### TASK OBJECTIVE
Write out, word for word, only the lines from the one with "Task: Open Детализация: по дням dropdown" to the end of the data below.

### Dataset items

┄┄┄┄┄┄┄┄┄┄┄┄┄┄┄┄┄┄┄┄

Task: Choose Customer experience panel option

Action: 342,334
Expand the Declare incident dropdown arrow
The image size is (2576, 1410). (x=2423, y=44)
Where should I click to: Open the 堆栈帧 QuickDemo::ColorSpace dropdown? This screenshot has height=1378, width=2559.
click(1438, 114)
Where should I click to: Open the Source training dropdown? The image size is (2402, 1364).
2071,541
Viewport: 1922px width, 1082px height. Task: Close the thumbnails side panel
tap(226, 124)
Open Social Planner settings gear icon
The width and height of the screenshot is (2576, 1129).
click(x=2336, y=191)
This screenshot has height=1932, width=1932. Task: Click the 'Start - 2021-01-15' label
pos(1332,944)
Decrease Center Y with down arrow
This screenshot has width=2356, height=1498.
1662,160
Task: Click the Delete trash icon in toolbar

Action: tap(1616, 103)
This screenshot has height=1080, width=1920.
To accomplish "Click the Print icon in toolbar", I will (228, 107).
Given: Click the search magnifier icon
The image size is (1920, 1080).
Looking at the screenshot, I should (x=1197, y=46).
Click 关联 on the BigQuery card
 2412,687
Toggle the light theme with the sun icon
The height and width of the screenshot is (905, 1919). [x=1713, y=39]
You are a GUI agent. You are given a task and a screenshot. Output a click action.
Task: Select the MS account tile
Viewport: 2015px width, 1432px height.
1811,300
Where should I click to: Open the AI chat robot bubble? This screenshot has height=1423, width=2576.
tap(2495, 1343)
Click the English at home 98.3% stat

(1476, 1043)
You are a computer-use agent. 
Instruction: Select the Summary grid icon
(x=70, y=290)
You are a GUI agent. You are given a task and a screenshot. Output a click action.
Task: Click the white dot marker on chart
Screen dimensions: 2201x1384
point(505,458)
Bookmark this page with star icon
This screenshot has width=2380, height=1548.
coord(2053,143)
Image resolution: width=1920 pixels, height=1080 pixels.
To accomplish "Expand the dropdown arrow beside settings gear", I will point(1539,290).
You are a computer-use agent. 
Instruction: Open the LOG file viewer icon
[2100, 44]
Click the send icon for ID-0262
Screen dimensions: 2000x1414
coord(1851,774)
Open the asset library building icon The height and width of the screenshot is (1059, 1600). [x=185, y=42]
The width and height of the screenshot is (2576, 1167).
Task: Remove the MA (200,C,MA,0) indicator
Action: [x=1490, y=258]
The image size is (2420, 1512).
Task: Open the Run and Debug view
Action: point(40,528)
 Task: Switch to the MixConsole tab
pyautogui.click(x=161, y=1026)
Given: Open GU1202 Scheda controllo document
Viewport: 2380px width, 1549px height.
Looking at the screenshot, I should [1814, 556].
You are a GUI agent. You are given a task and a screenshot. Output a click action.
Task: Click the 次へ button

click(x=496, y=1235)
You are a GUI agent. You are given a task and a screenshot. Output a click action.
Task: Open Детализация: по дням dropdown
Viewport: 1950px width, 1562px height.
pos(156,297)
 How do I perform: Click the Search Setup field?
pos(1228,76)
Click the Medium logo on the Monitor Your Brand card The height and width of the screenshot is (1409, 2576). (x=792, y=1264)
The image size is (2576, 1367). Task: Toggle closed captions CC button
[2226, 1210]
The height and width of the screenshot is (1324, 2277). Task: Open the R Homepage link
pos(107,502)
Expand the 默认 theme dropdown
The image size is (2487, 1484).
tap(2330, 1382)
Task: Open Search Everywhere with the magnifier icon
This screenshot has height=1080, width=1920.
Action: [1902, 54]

┄┄┄┄┄┄┄┄┄┄┄┄┄┄┄┄┄┄┄┄

### SOLUTION TO THIS PROBLEM
Task: Open Детализация: по дням dropdown
Viewport: 1950px width, 1562px height.
pos(156,297)
 How do I perform: Click the Search Setup field?
pos(1228,76)
Click the Medium logo on the Monitor Your Brand card The height and width of the screenshot is (1409, 2576). (x=792, y=1264)
The image size is (2576, 1367). Task: Toggle closed captions CC button
[2226, 1210]
The height and width of the screenshot is (1324, 2277). Task: Open the R Homepage link
pos(107,502)
Expand the 默认 theme dropdown
The image size is (2487, 1484).
tap(2330, 1382)
Task: Open Search Everywhere with the magnifier icon
This screenshot has height=1080, width=1920.
Action: [1902, 54]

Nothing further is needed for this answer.